Nous avons conscience d’avoir vraiment sensibilisé une grande partie du public sur la nécessité d’agir promptement, alors qu’il y a quelques mois de cela, peu de gens avaient connaissance du problème des orques résidentes du sud. Les médias nous ont, très gentiment, énormément relayés. Et enfin, nous avons ouvert une cagnotte afin de soutenir le mouvement. Nous voulions obtenir quinze mille euros et nous sommes arrivés à plus de vingt mille euros. Cet argent a été reversé aux défenseurs des orques fin octobre. Au-delà de l’aspect financier, il me semble important de faire passer le message à tous les acteurs de cette cause que nous ne les oublions pas, qu’ils ne se battent pas en vain et que leur voix est entendue de par le monde. Ces enjeux réalisés, l’objectif est maintenant de toucher encore plus de personnes, plus de medias.
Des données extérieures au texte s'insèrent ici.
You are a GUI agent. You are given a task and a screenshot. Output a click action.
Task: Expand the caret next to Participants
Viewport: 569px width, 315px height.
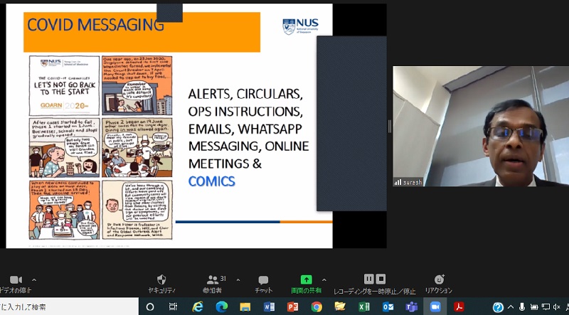point(238,279)
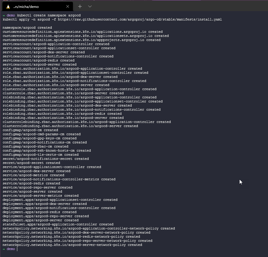Click the 'secret/argocd-secret created' line

(x=31, y=163)
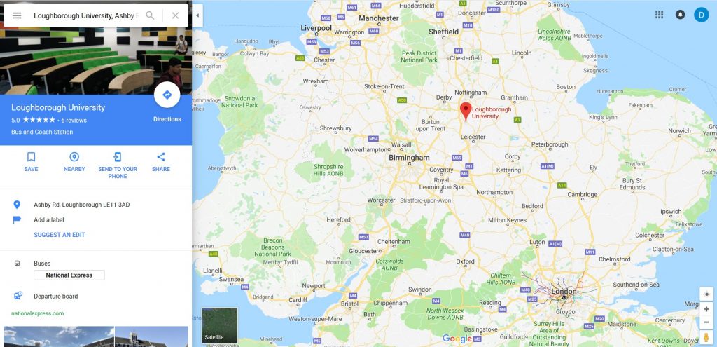Show your location on the map
Viewport: 717px width, 347px height.
[706, 294]
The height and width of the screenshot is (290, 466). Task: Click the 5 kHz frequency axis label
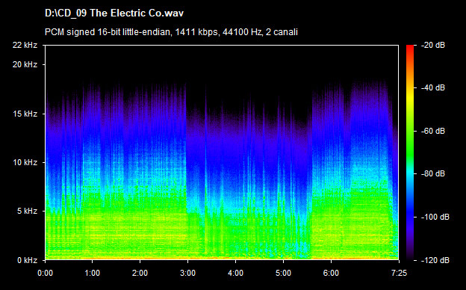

Il faut que les barrages soient détruits afin que les orques puissent retrouver leur source première d’alimentation, les saumons.
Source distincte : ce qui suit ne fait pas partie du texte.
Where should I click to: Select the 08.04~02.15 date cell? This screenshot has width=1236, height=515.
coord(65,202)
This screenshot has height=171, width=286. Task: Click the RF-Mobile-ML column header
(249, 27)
C’est sur ce point que nous allons nous focaliser à présent. Une des actions mises en place en ce sens avait été de rassembler un grand nombre de citoyens américains et de les inviter à téléphoner au gouverneur de Washington pour lui demander la destruction de ces infrastructures. En une journée, mille cinq cents appels venant de la planète entière ont été donnés. L’idée d’une marche de dix jours entre Seattle et le lieu où sont construits les barrages est envisagée également. Tout ceci est très nouveau pour moi, c’est pourquoi il m’est indispensable de m’entourer de gens d’expérience et d’obtenir tout le soutien logistique possible.
Qu’en est-t-il de la réaction des politiques ?
Je dirais que, malheureusement, de ce côté-ci, énormément de choses restent à faire. C’est parfois décourageant de constater que ceux qui ont le pouvoir d’intervenir, ne font rien. Il existe une loi aux Etats-Unis encadrant la protection des orques. Elle était totalement inexploitée.
Le jour où la presse s’est emparé de l’affaire de cette maman orque qui avaient continué d’accompagner son bébé décédé pendant dix-sept jours, bouleversant les spectateurs, le gouvernement avait soudainement lancé une campagne de propagande afin d’essayer de faire croire au public qu’il faisait quelque chose.
Nous voulons faire réagir ces politiciens sur l’absurdité de laisser en place ces fameux barrages qui sont inutilisés depuis trois ans maintenant.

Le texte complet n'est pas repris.